> _Work instructions_:
In the answer, each line must appear exactly as in the records, and no picture may appear.
================
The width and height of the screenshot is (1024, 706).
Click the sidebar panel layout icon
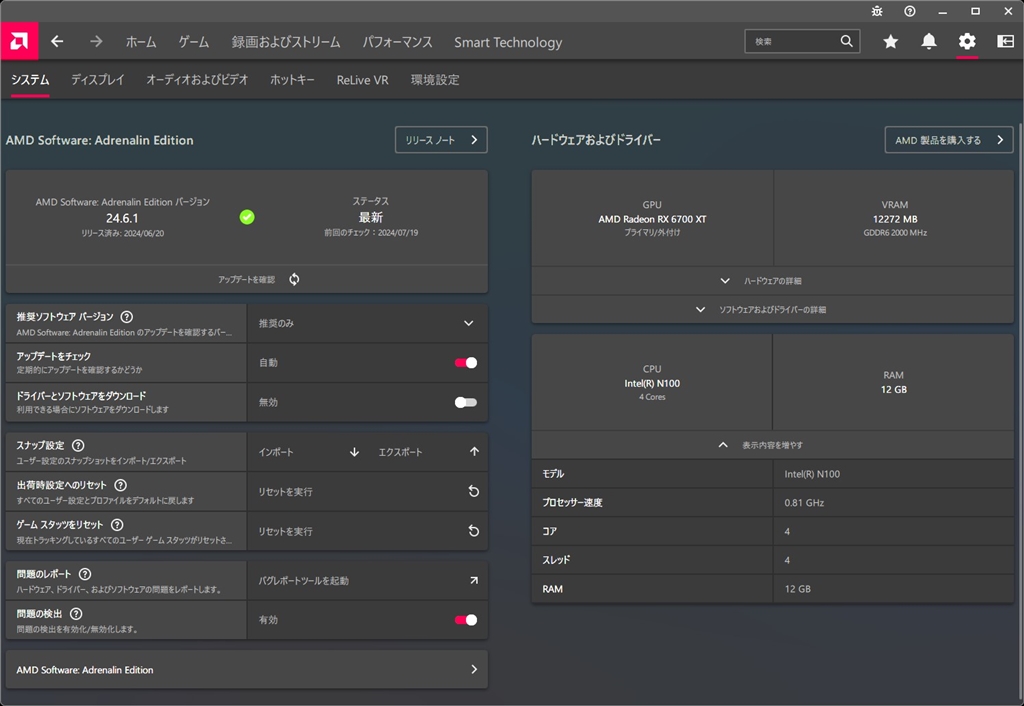[x=1004, y=42]
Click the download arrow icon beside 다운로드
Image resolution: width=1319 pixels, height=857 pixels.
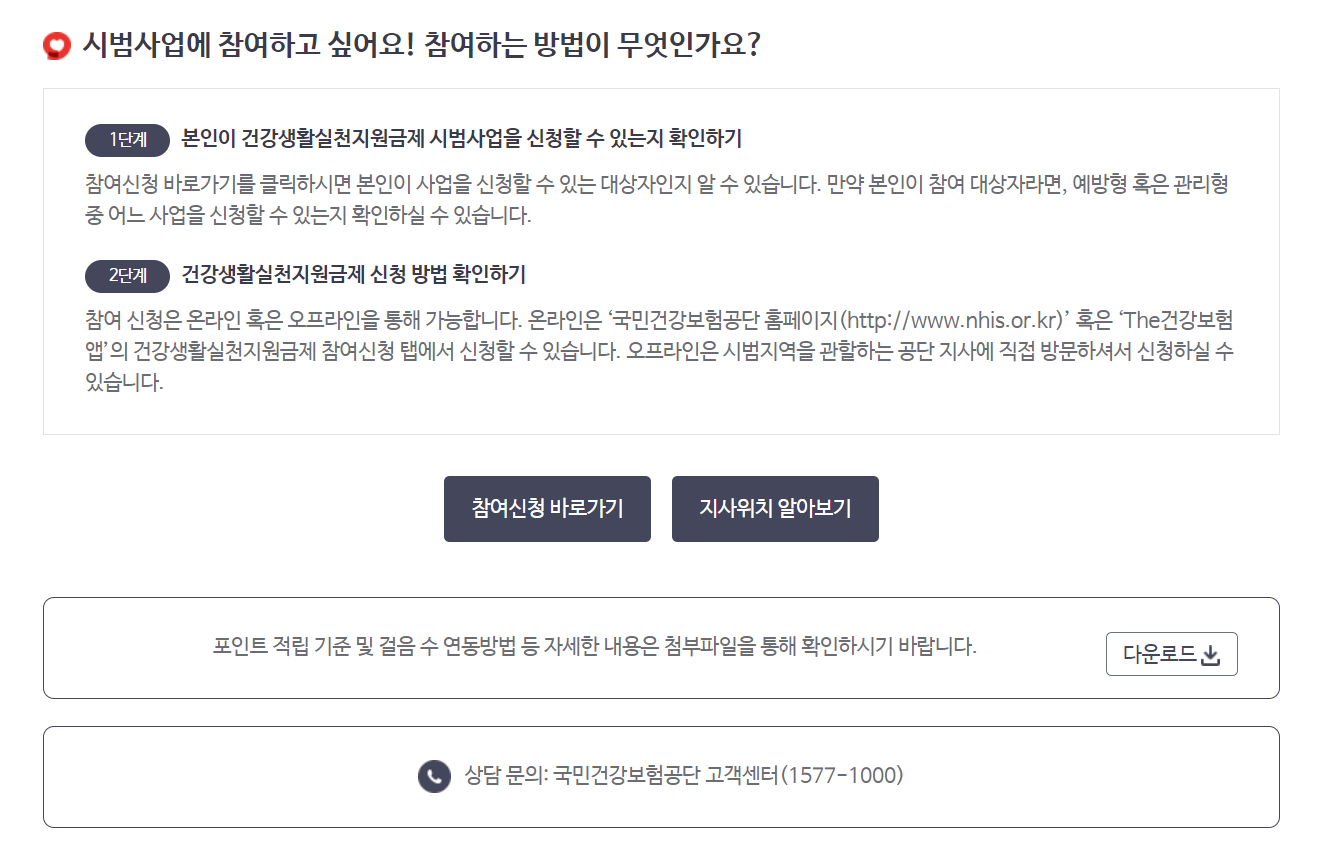[1212, 654]
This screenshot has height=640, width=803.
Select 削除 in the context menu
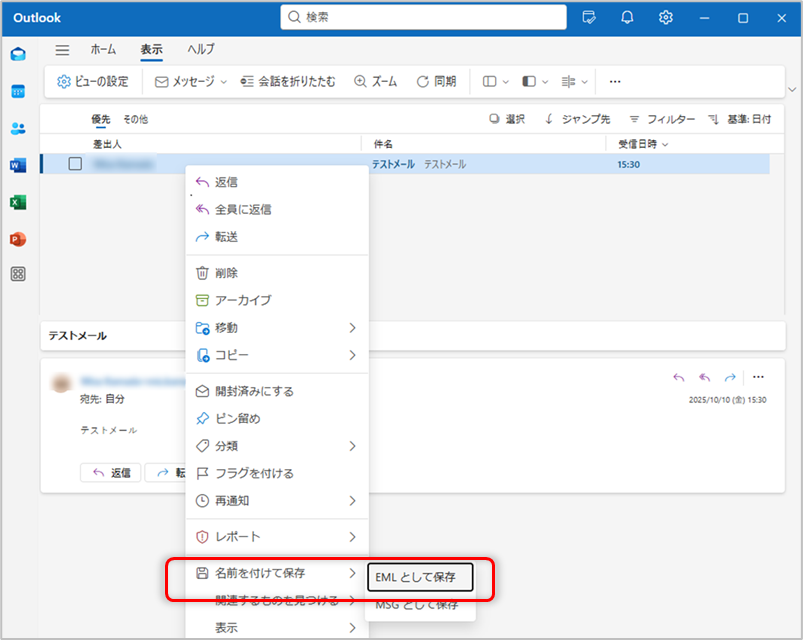[226, 273]
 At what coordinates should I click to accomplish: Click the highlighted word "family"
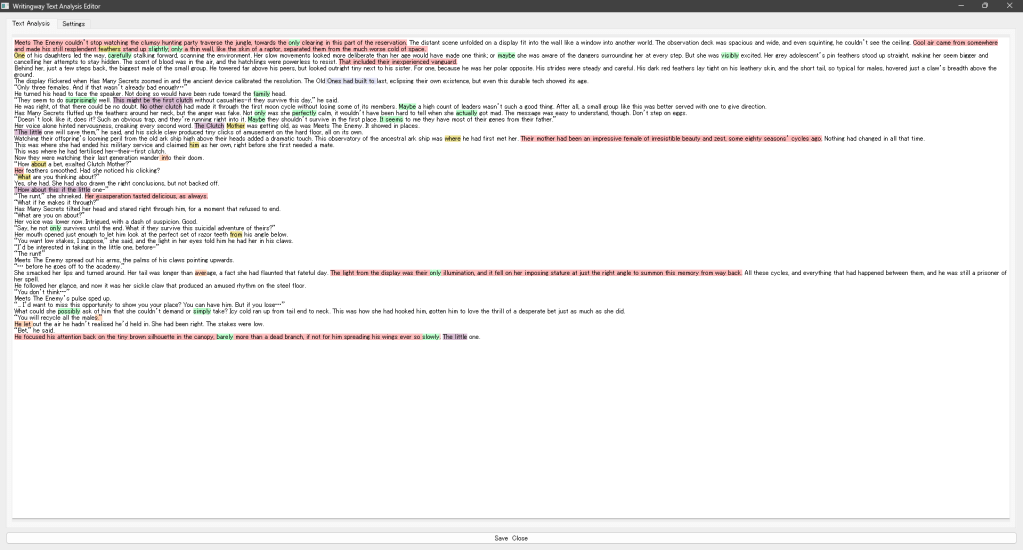[x=262, y=94]
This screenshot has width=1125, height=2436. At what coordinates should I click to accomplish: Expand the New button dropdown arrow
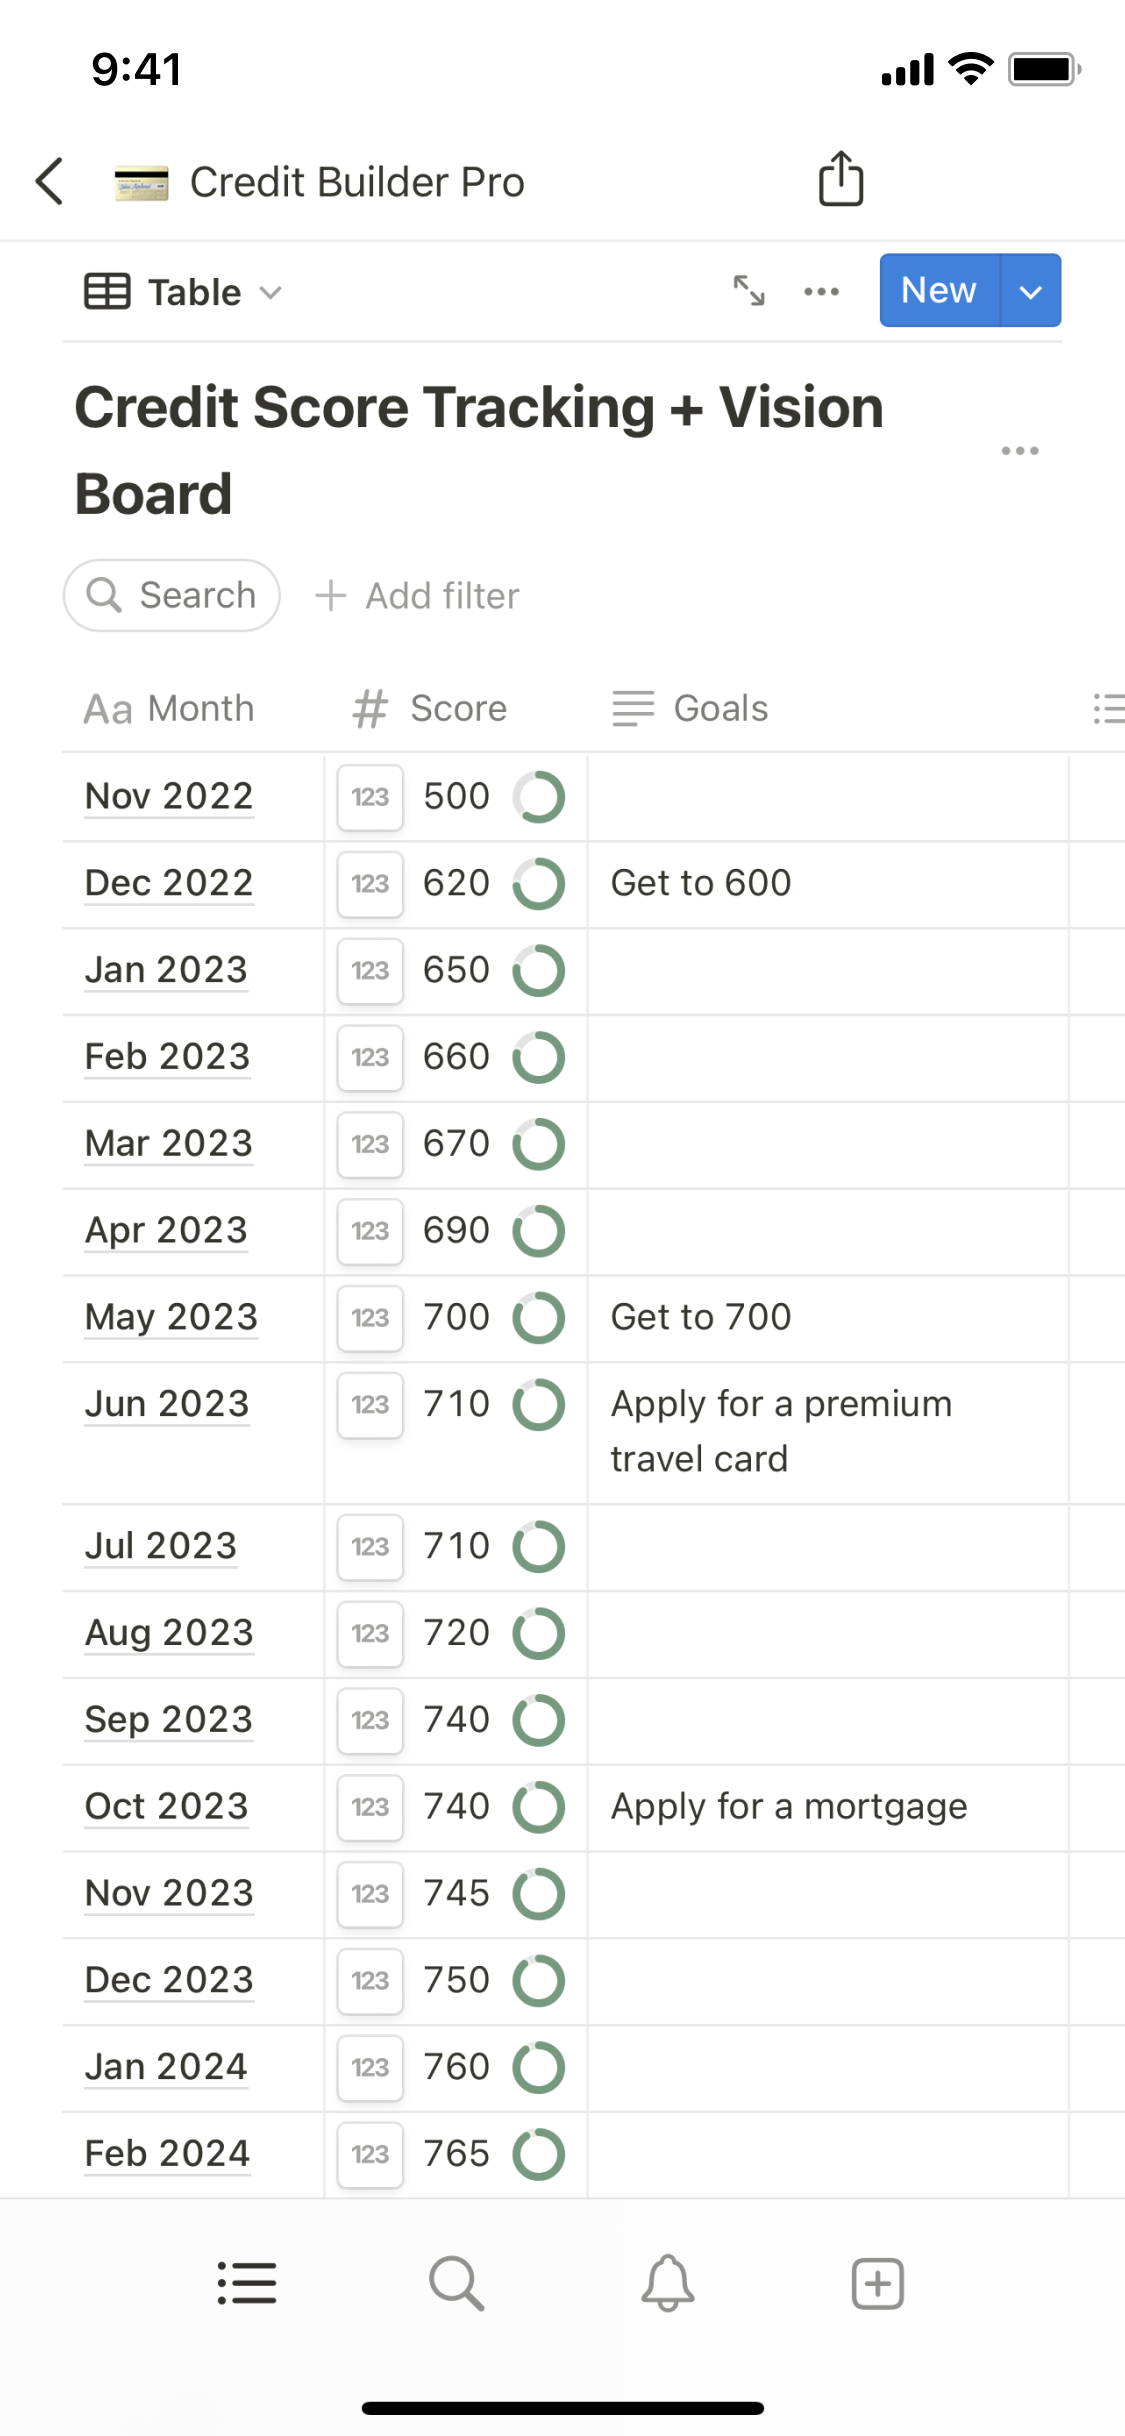click(1030, 291)
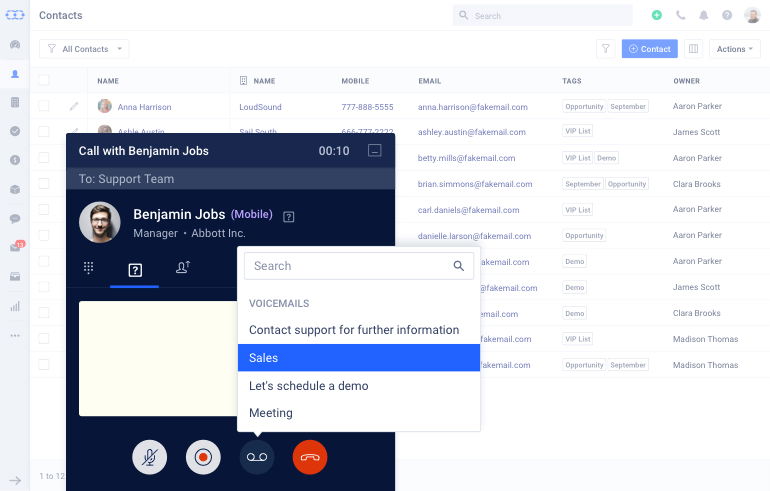Open the notifications bell

coord(704,16)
================
> _Output of the task_:
The width and height of the screenshot is (1024, 706).
Click the sidebar panel layout icon
[x=1004, y=42]
Click the download arrow icon beside 다운로드
Image resolution: width=1319 pixels, height=857 pixels.
[1212, 654]
This screenshot has height=640, width=803.
Select 削除 in the context menu
[226, 273]
 At what coordinates should I click to accomplish: Click the highlighted word "family"
[x=262, y=94]
This screenshot has width=1125, height=2436. At what coordinates should I click to accomplish: Expand the New button dropdown arrow
click(1030, 291)
Open the notifications bell

coord(704,16)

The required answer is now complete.